De alguna manera, lo que ha sucedido desde el año 2011 a la fecha, es un reflejo de los problemas de nuestro sistema político, de la debilidad institucional del Estado y de la miopía de los actores privados y gremiales.

Hace más de 12 años, el Tribunal Constitucional mandató a los poderes Ejecutivo y Legislativo a que se modificara la ley que rige a las Isapres, al considerar que la llamada “tabla de factores” (de ajuste por riesgo) era discriminatoria. Podría haberse legislado al respecto, pero durante 4 gobiernos, de distintos signos políticos, no pasó nada. No hubo “agenda”, “disposición a llegar acuerdos”, o cómo quieran llamarlo, pero simplemente no pasó nada.

O casi nada: porque el mercado como siempre, actuó, esta vez de manera perversa. Se generó una industria de abogados, que se dedicaron a bombardear de recursos de protección a las cortes frente a cada alza de precio que los usuarios enfrentaban por un cambio en su tramo etáreo en la tabla de factores. Era un negocio fácil, sin riesgo y lucrativo. ¿Quién no recibió un mail de un tinterillo que ofrecía evitar el alza del seguro? Las cortes no daban abasto y se optó por una solución administrativa. La Superintendencia de Salud (SIS), en 2019– en acuerdo con algo que la industria incentivaba para dar solución al tema- dicta una circular para que desde abril de 2020 en adelante se usara una nueva tabla, sin discriminación de género y con menos tramos. Desde esa fecha…para el flujo de nuevos planes…no para el stock. Así de claro.

Pero siguieron llegando casos a las cortes hasta que en noviembre de 2022 la Tercera Sala de la Corte Suprema, comandada por el tristemente estridente Juez Muñoz, decidió legislar. No fallar. Legislar. ¿El Poder Judicial legislando? Así es. De un grupo de aproximadamente 40.000 casos particulares, la 3ª sala dictó un falló en general, aplicable a todos los usuarios del sistema, hubieran o no presentado un recurso, elemento que es totalmente alejado de todo principio institucional. Además, contenía una serie de errores técnicos de tal magnitud, que es difícil de calificar. El más relevante es que interpretó que la tabla dictada por la SIS para el flujo se debía aplicar para el stock, pero solamente a quienes la tabla antigua beneficiaba, rompiendo con ello el principio básico de toda industria de seguros: la mutualización del riesgo.
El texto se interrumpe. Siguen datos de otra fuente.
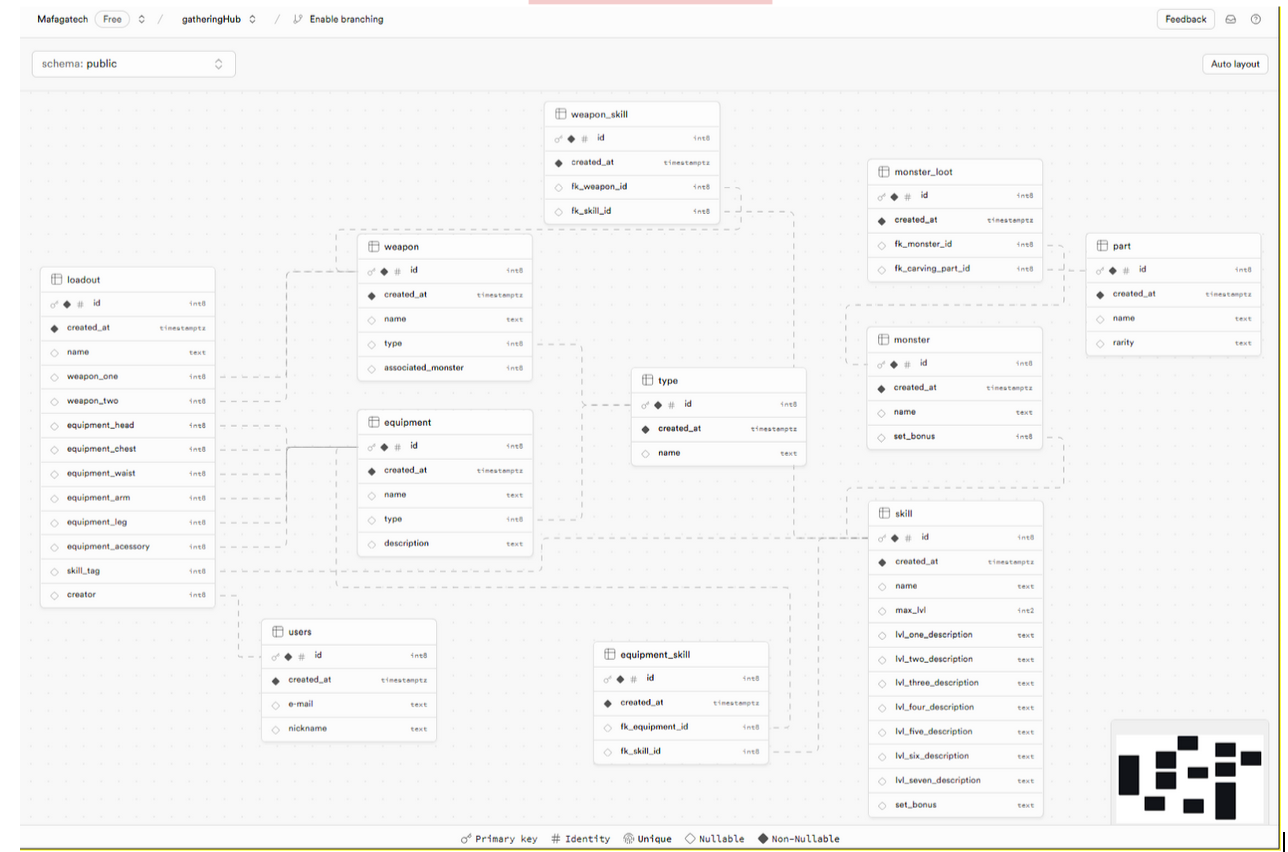This screenshot has width=1288, height=852.
Task: Click the table icon of weapon_skill
Action: (x=561, y=114)
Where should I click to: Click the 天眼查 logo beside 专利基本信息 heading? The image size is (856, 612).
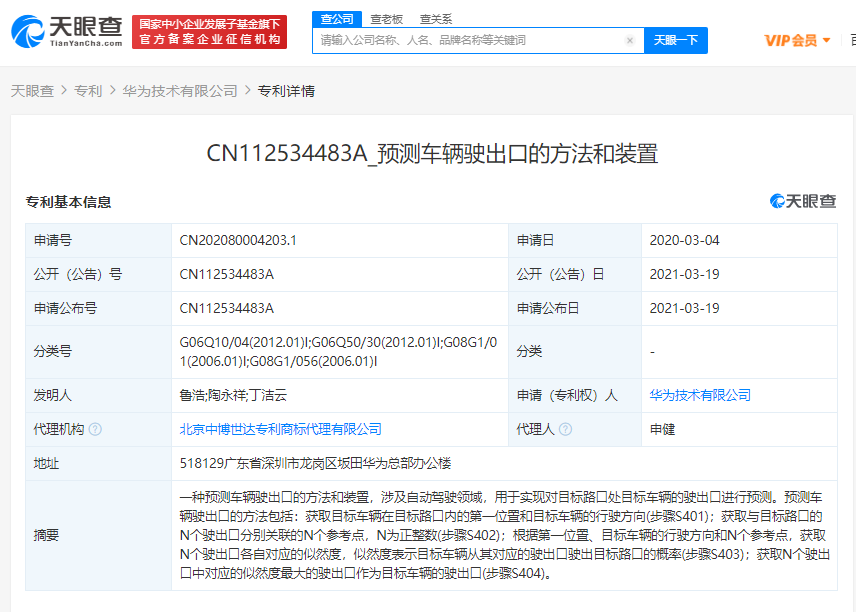[800, 200]
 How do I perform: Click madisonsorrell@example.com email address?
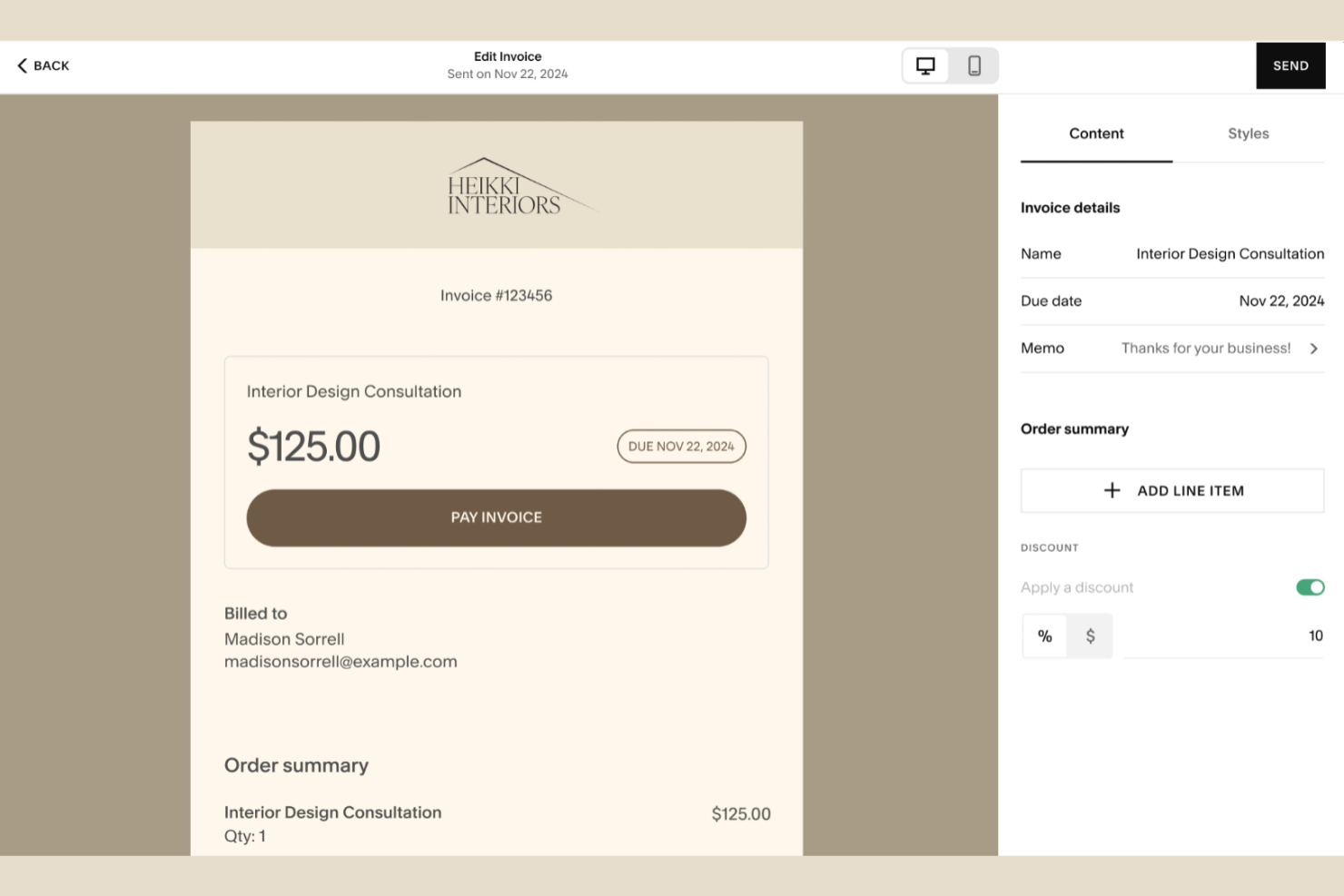point(341,661)
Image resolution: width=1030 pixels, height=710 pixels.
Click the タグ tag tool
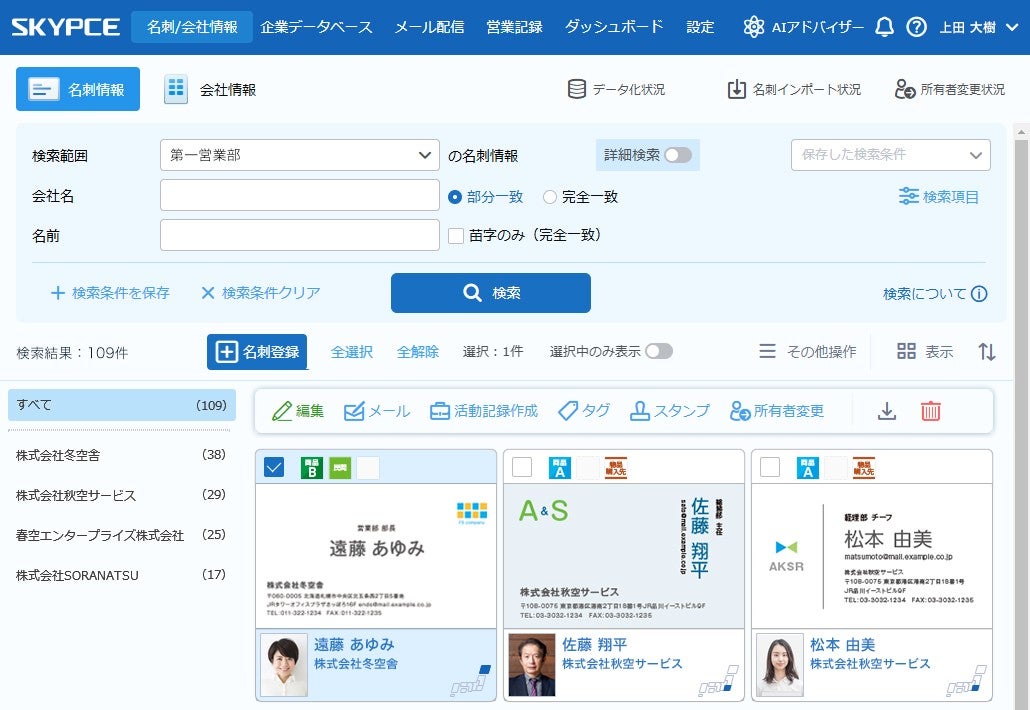[x=584, y=411]
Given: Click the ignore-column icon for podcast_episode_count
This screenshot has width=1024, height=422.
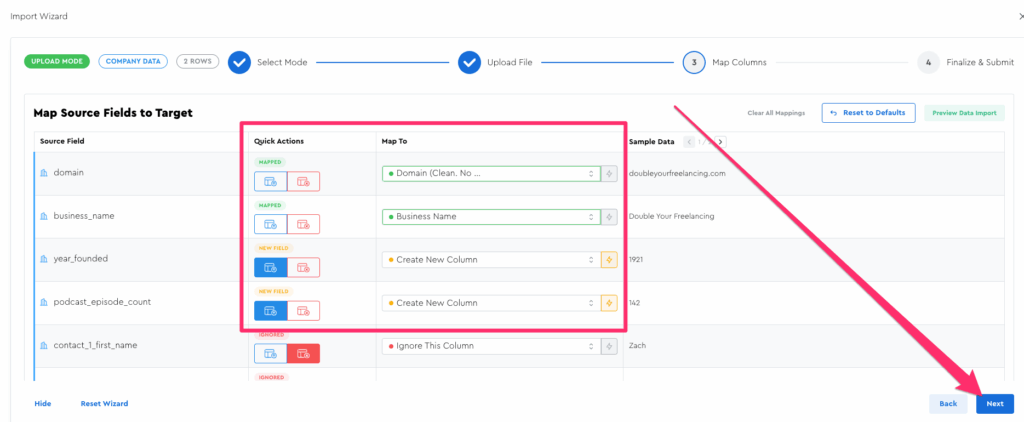Looking at the screenshot, I should pos(303,310).
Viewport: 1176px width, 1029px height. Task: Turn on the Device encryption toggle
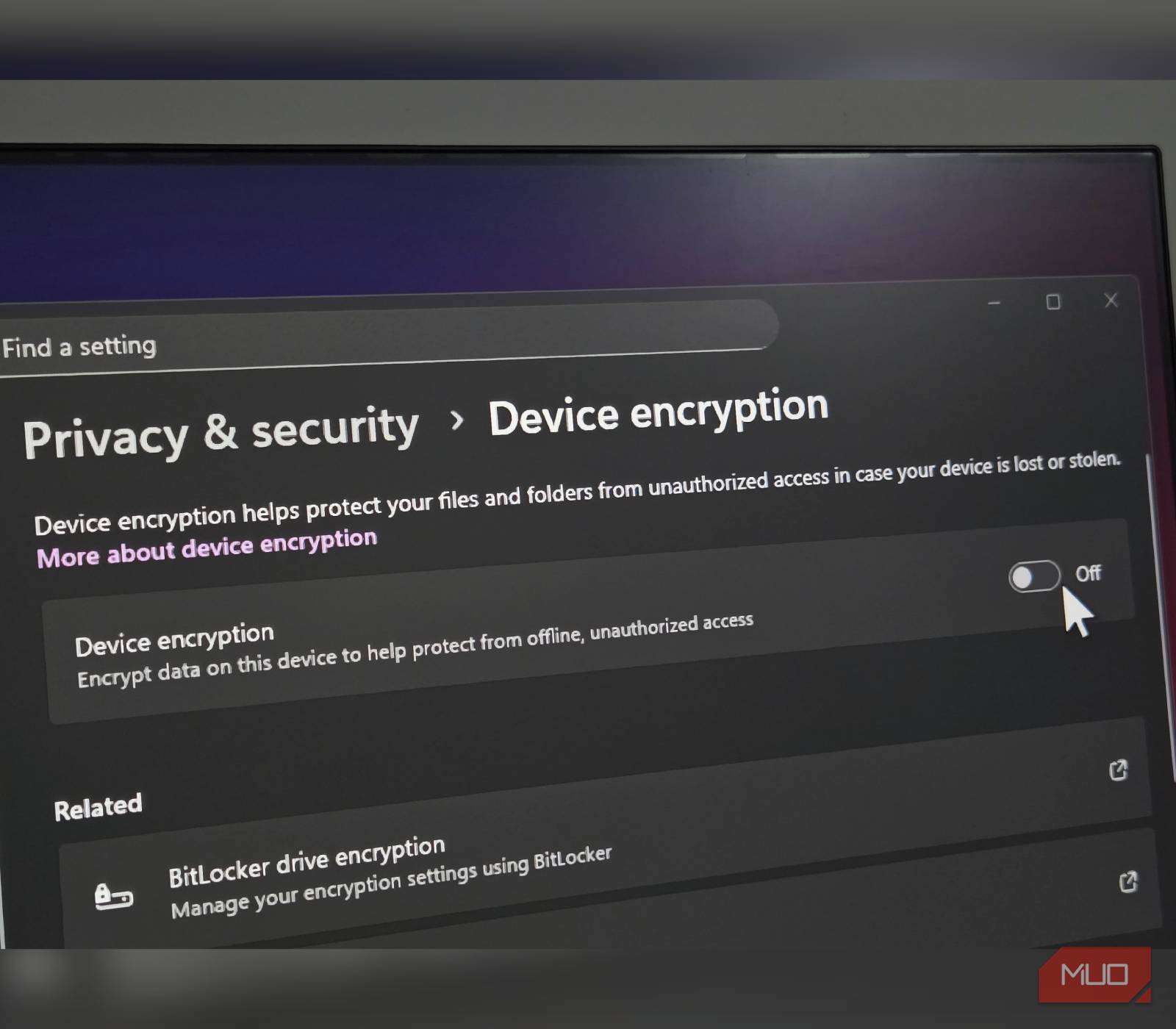[x=1034, y=576]
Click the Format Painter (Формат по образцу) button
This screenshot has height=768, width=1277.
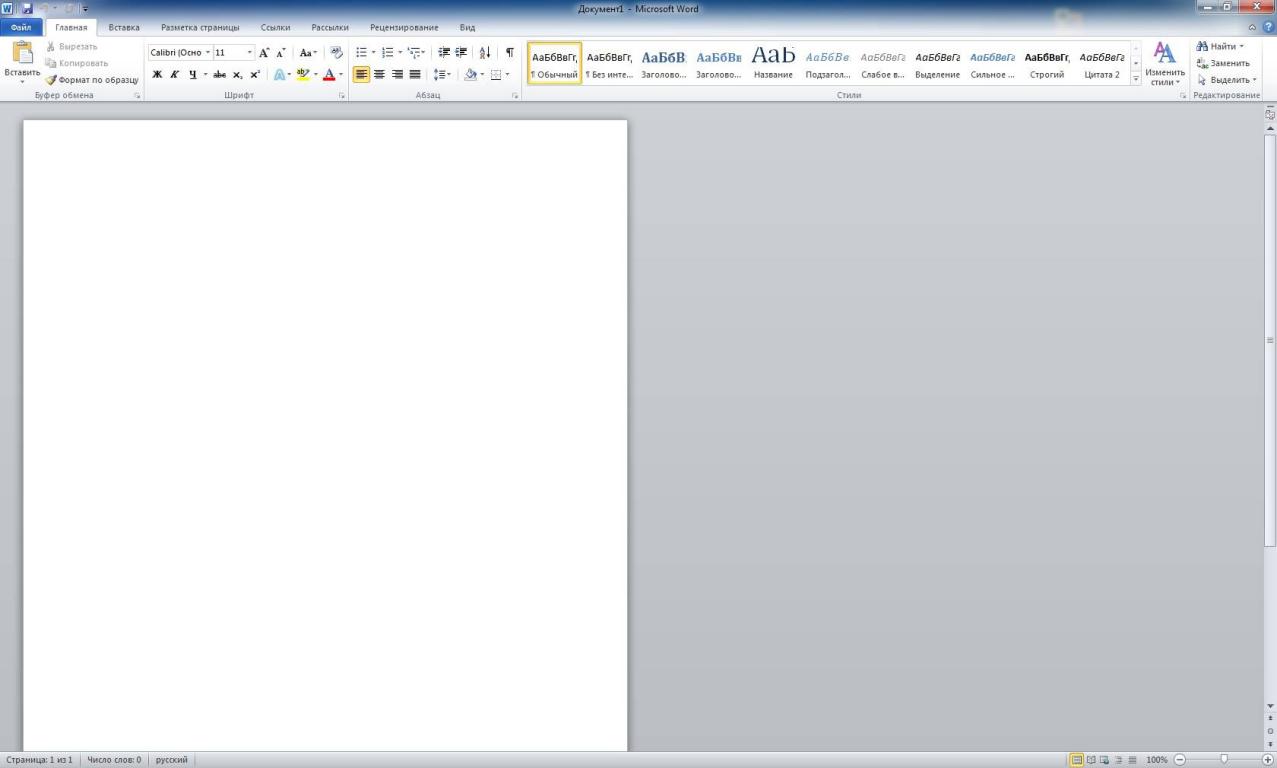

Con ello nace la supuesta “deuda” que las Isapres deben pagar.

La historia sigue con la aplicación del fallo que quedó en manos del ejecutivo. Determinar el monto de la “deuda” era el primer paso. En forma irresponsable, el superintendente Torres afirmó que era un monto de US$1.400 millones, pese a que la interpretación del dictamen y la forma de llevarlo a cabo no era única. Pero -por supuesto- la tentación de crear un “mini” retiro, esta vez de las Isapres, era muy grande para desaprovecharla. El legislativo, por su parte, pidió ayuda a un comité de expertos, que, en conjunto con representantes del gobierno, propuso un mecanismo que abría el espacio para la mutualización y continuar con una reforma más profunda al sistema.

Pero las indicaciones que el gobierno introdujo a la “ley corta” desestimaron prácticamente todos los consejos técnicos y llevaron la “deuda” a cerca de US$1.100 millones. Ahora, una suerte de ley Frankenstein debe ser votada en el Senado: bajan los precios base para algunos, suben para otros, bajan primero, suben después, de un problema de unos pocos, se generó una crisis sistémica que tiene en vilo el futuro de 3 millones de usuarios, prestadores clínicos, proveedores, etc.

Puede ser que en la última milla se llegue a algún tipo de solución. Pero va a ser una mala solución, pudiéndose haber corregido el problema con tiempo, de mejor manera y con un equilibrio estable. Pero para ello se requería de algo que parece que hace tiempo se perdió: mantener la vista en el objetivo final, en el usuario, el ciudadano, y no en los votos o ganancias políticas de corto plazo.

Esta misma historia, lamentablemente, se repite en pensiones, educación, vivienda, migración, etc. Lo que la hace diferente es que, en caso de fallar, los costos serán en vidas humanas. Y no es un cliché. Si no preguntémosles a las familias de esos 44.000 chilenos que fallecieron esperando que el Estado hiciera su trabajo.